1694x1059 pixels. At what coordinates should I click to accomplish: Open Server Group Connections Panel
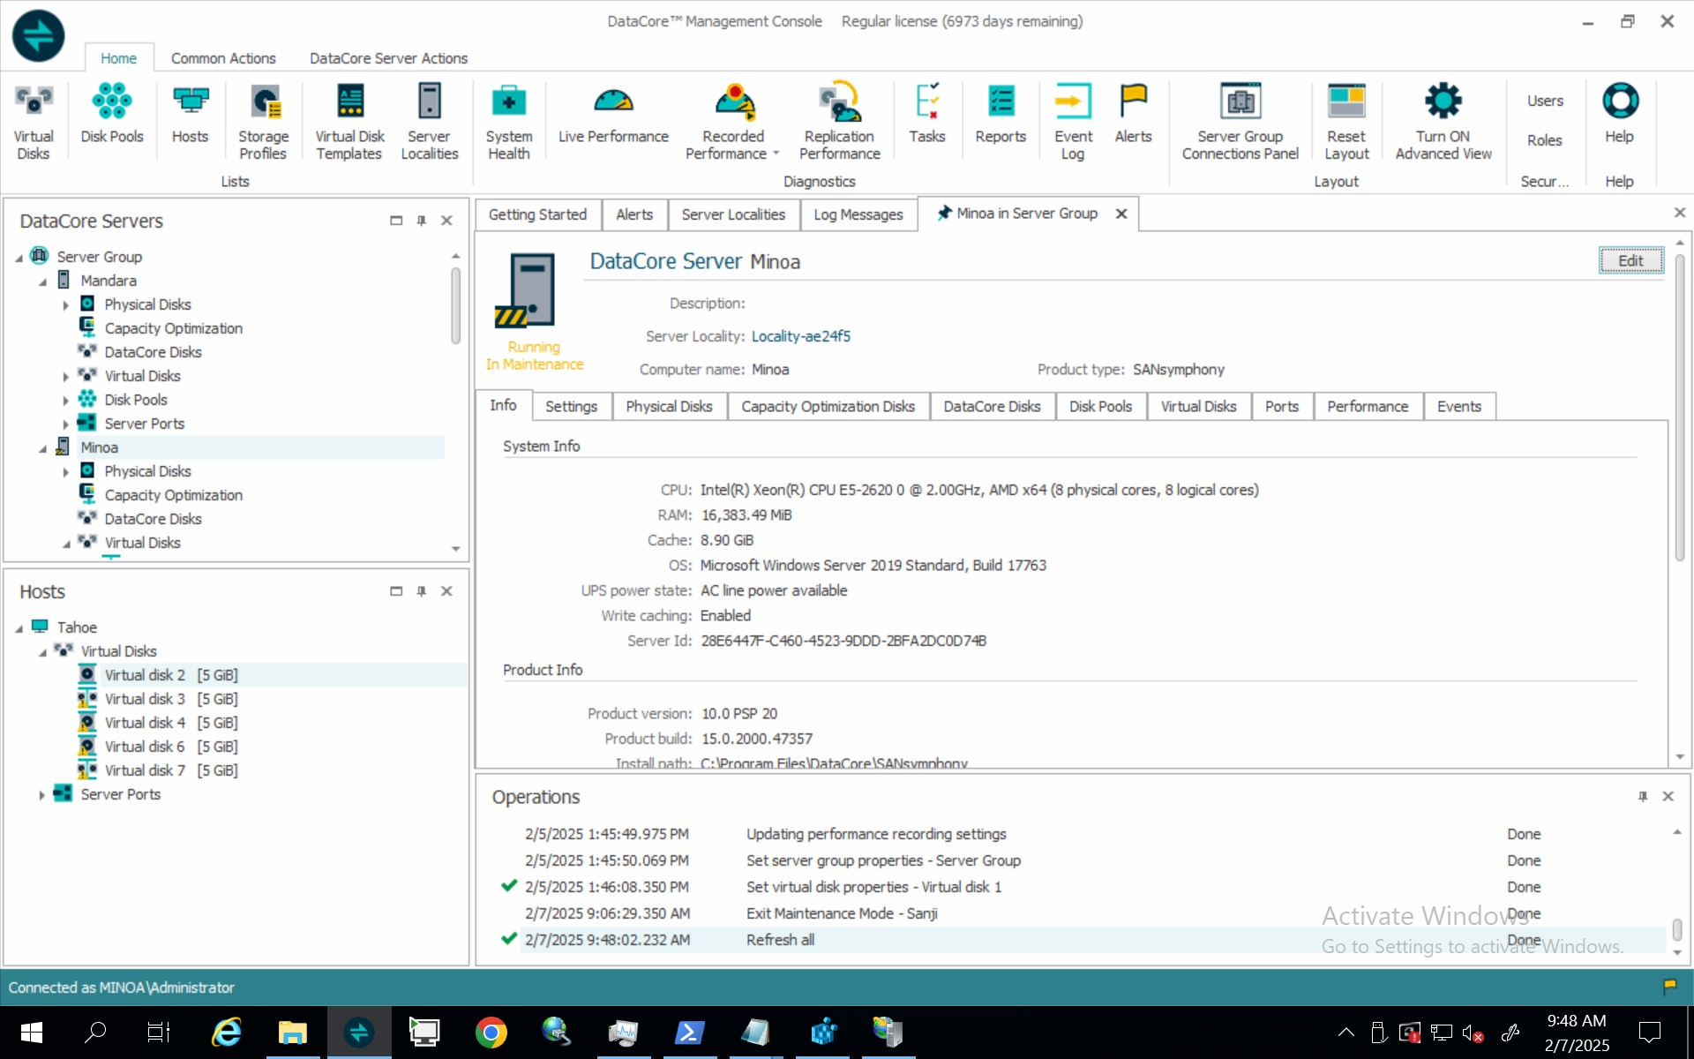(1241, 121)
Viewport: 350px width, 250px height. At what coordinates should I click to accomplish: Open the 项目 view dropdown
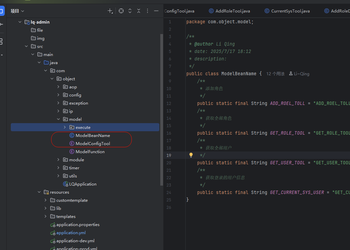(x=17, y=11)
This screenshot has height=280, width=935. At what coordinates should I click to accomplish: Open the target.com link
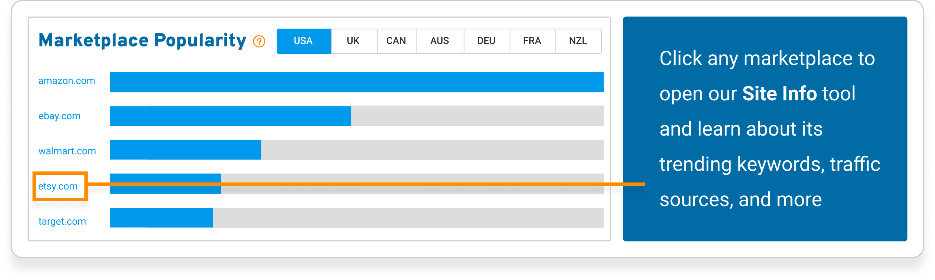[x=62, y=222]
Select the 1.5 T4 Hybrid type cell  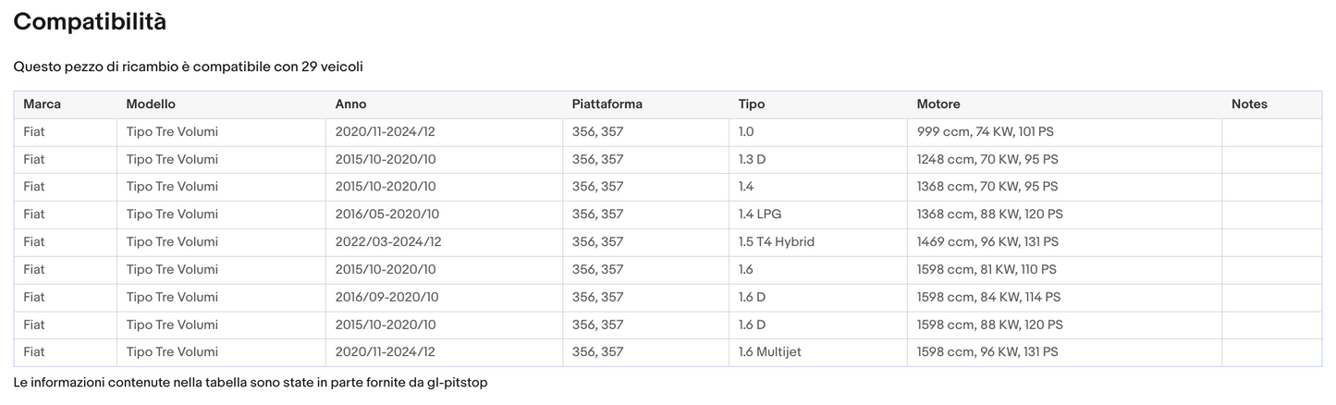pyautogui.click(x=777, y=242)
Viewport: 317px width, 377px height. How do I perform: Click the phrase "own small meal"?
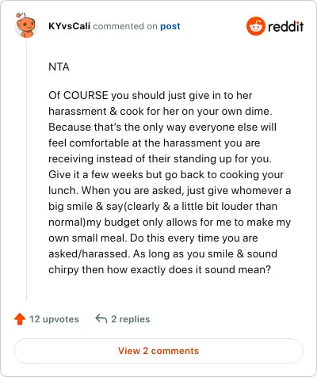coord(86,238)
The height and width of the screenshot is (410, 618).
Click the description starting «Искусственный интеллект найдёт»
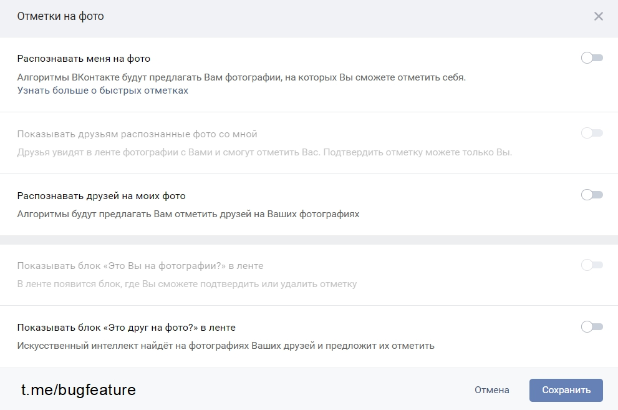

=-=-=-=-=

Problem details: Return each line of the rows above that contains the string "screenshot".

Completed task:
This screenshot has height=280, width=935. At what coordinates should I click to accomplish: Open the target.com link
The height and width of the screenshot is (410, 618).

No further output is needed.